Стихи же она нашла чудесные, нежные, теплые, каждое слово казалось нанизанным на шелковую нить сверкающей жемчужиной. И Аделаида совсем не чувствовала тогда звучавшей в них трагической ноты.
Они были очень старыми, эти стихи, и написал их персидский поэт Хайям – не тот Хайям, который Омар Ибрагим Абуль-Фатх Хайям ан Нишапури, горький пьяница и мизантроп, а нежный, чувствительный и верный своей возлюбленной Гиясаддин Абуль-Фатх Хайям ан Нишапури.
- Это было давно, это было давно
- В королевстве приморской земли.
- Там жила и цвела та, что звалась всегда,
- Называлася Анабель-Ли.
- Я любил, был любим, мы любили вдвоем,
- Только этим мы жить и могли.
- И, любовью дыша, были оба детьми
- В королевстве приморской земли.
- Но любили мы больше, чем любят в любви, —
- Я и нежная Анабель-Ли.
- И, взирая на нас, серафимы небес
- Той любви нам простить не могли.
- Но, любя, мы любили сильней и полней
- Тех, кто мудростью нас превзошли…
- Но ни ангелы неба, ни духи пучин
- Разлучить никогда б не смогли,
- Не смогли б разлучить мою душу с душой
- Обольстительной Анабель-Ли…
– …ни ангелы неба, ни духи пучин разлучить никогда б не смогли, – всхлипнула Аделаида, успокаиваясь.
Наплакавшись вдоволь, она почувствовала некоторое облегчение. Умылась холодной водой из находящейся здесь же, в палате, раковины и принялась обследовать помещение.
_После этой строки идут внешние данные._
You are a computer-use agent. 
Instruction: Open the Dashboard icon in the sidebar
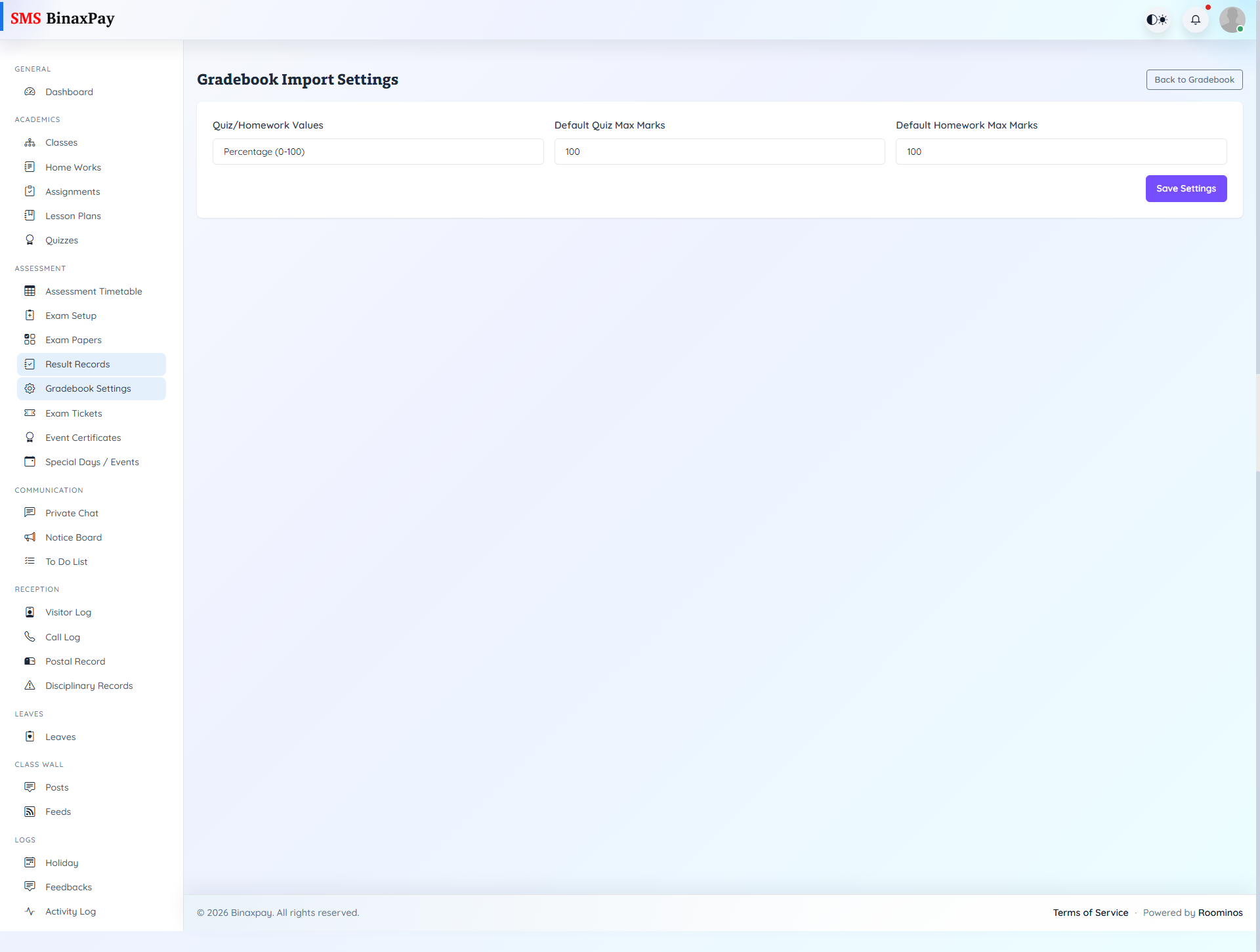30,92
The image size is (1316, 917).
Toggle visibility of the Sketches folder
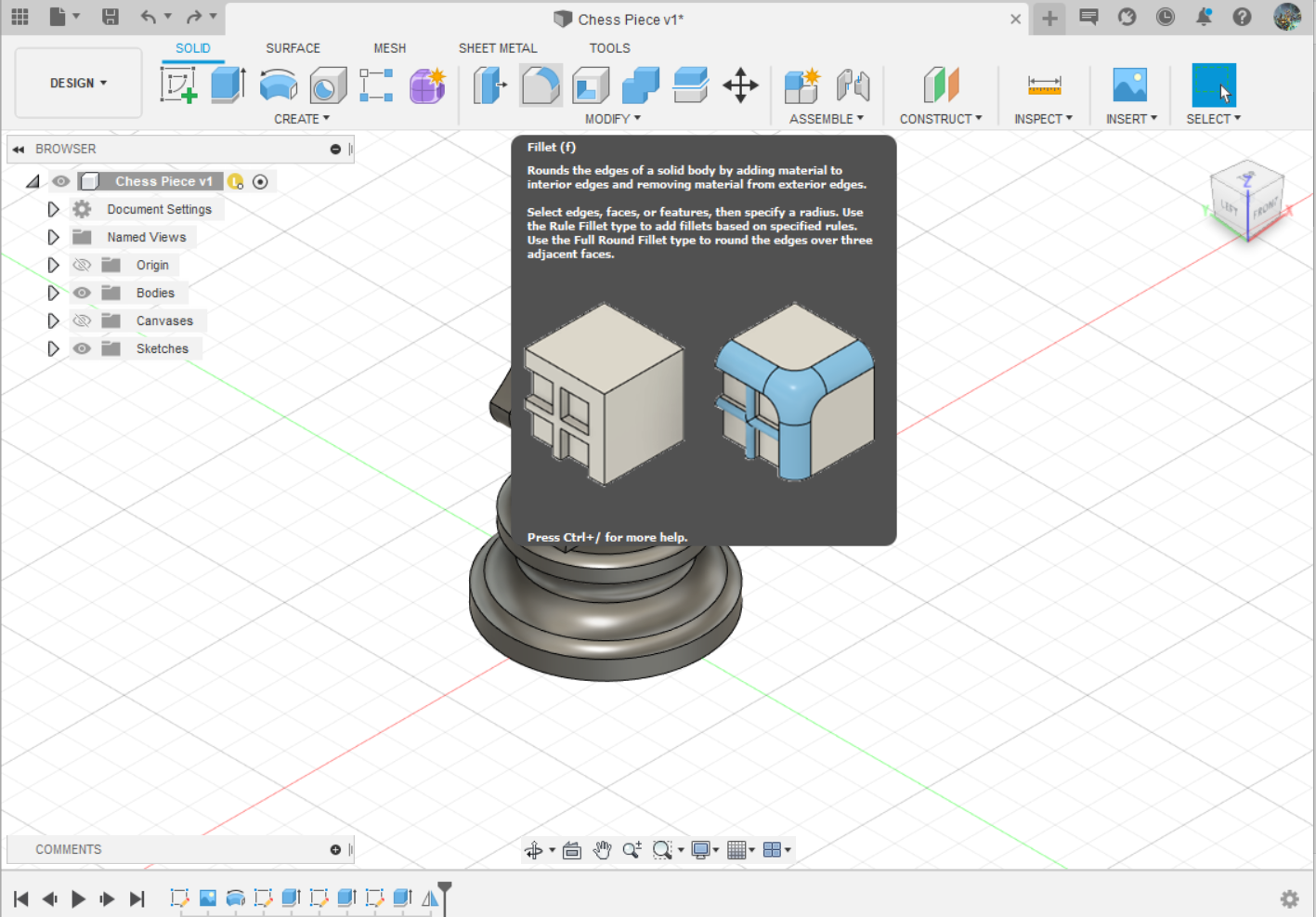coord(82,348)
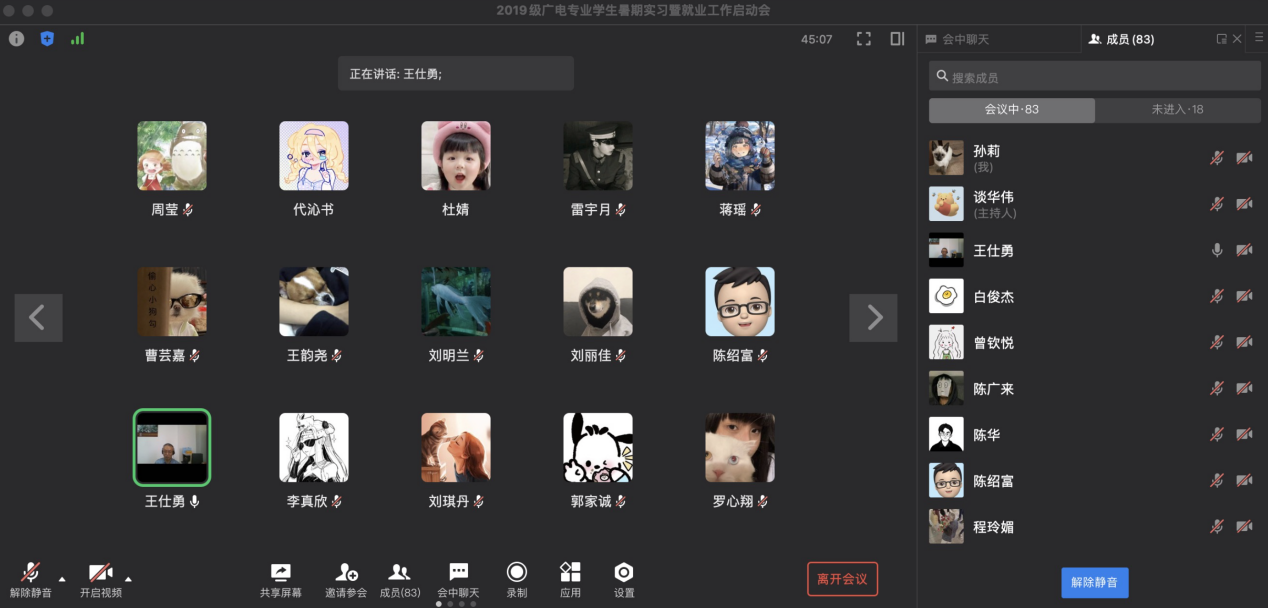The width and height of the screenshot is (1268, 608).
Task: Click the 搜索成员 search field
Action: click(1094, 77)
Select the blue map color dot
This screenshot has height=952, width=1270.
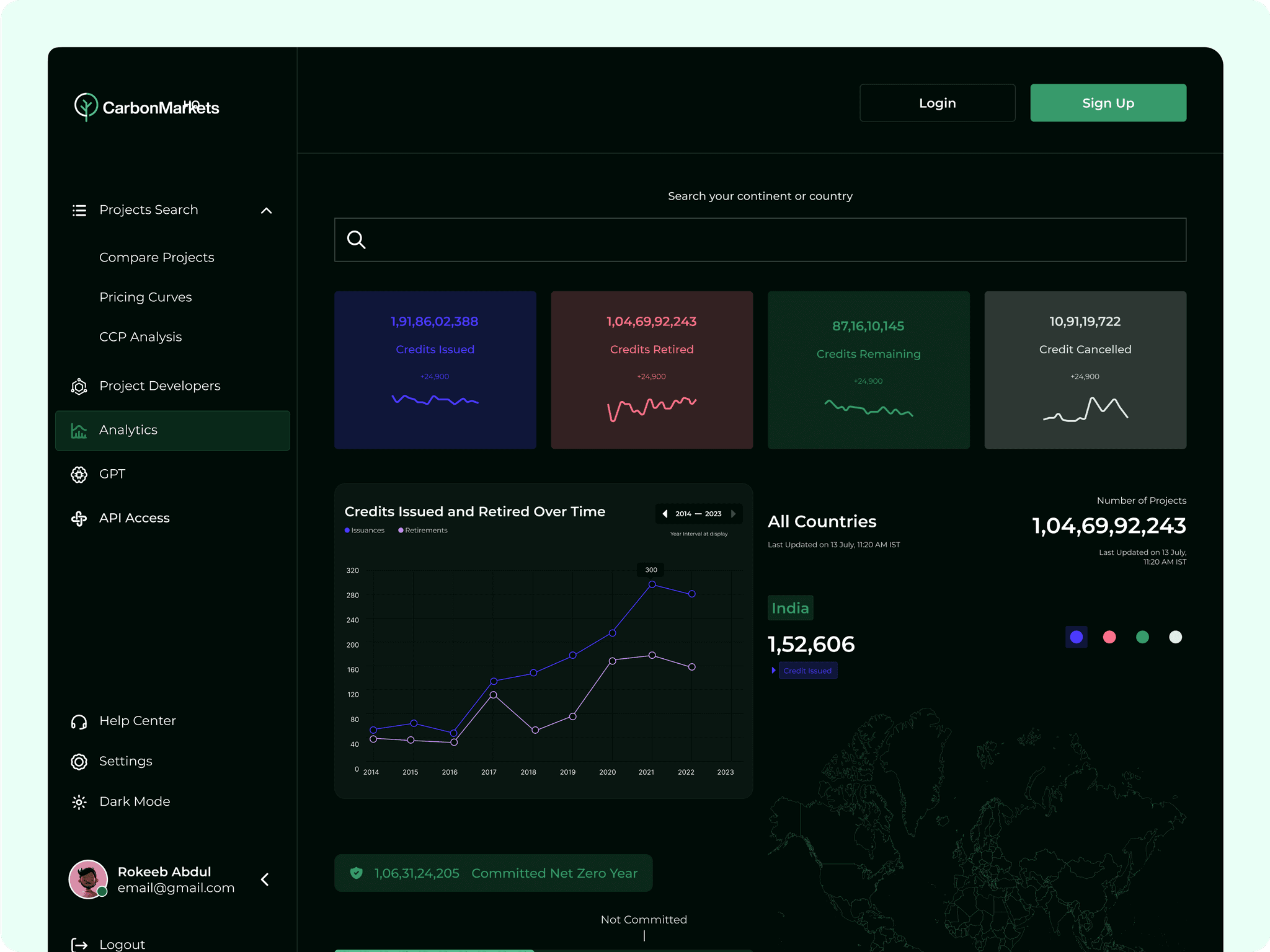pos(1077,637)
Палата как палата, двухместная (хотя при желании сюда можно втиснуть еще одну или даже две кровати). Вторая кровать, которая ближе к окну, пуста, на ней голый, ничем не прикрытый, видавший виды полосатый матрац и подушка без наволочки, вся в вылезших перьях.
Кроме кроватей и раковины, в палате имелись еще два стула и две тумбочки.
Аделаида открыла скрипнувшую дверь и осторожно выглянула в коридор.
Он был низкий, прямой, слабо освещенный, такой длинный, что Аделаида плохо различала его дальний конец. Коридор делился надвое заваленным бумагами письменным столом с зажженной настольной лампой. Здесь, по-видимому, находился сестринский пост, который сначала показался Аделаиде пустым.
Потом в отдалении появился силуэт какого-то больного в длинном сером халате, ковыляющего с палкой вдоль стены к посту; мгновенно над залежами бумаг поднялась голова в белом колпаке и что-то строго произнесла.
Больной (Аделаида так и не успела понять, мужчина это или женщина) испуганно дернулся и поспешно ушел прочь.
Бред какой-то, подумала Аделаида.
А может, я все-таки сплю и ничего этого нет? Вот хорошо бы было…
Она вернулась в палату и подошла к окну.
Окно было довольно большое, двустворчатое и относительно чистое, так что сквозь него хорошо просматривались часть больничной аллеи, обсаженной темными кленами, скамеечка для больных и (сердце Аделаиды радостно дрогнуло) заросли кудрявой персидской сирени.
Ничего, подбодрила себя Аделаида, не без труда открывая тяжелую раму, как-нибудь… Как-нибудь обойдется.
Вот вернется Карл, и все изменится. Он что-нибудь обязательно придумает. Надо просто подождать, и ни в коем случае нельзя расклеиваться, а то что же получается – когда он рядом, я смелая и сильная, а когда его нет, я не могу даже набраться терпения и подождать?
Нет уж, чего-чего, а терпения мне не занимать. Терпения и умения ждать. Что-что, а это я умею. Хотя, может быть, это единственное, что я умею.
И потом, здесь же больница, а не тюрьма, продолжала успокаивать себя Аделаида.
Она провела пальцем по холодной и склизкой от ржавчины оконной решетке.
Ну решетка, так ведь первый этаж – как же без нее?
Захочу, и уйду отсюда в любой момент.
Мало ли что Шаховской говорит, он же не гинеколог.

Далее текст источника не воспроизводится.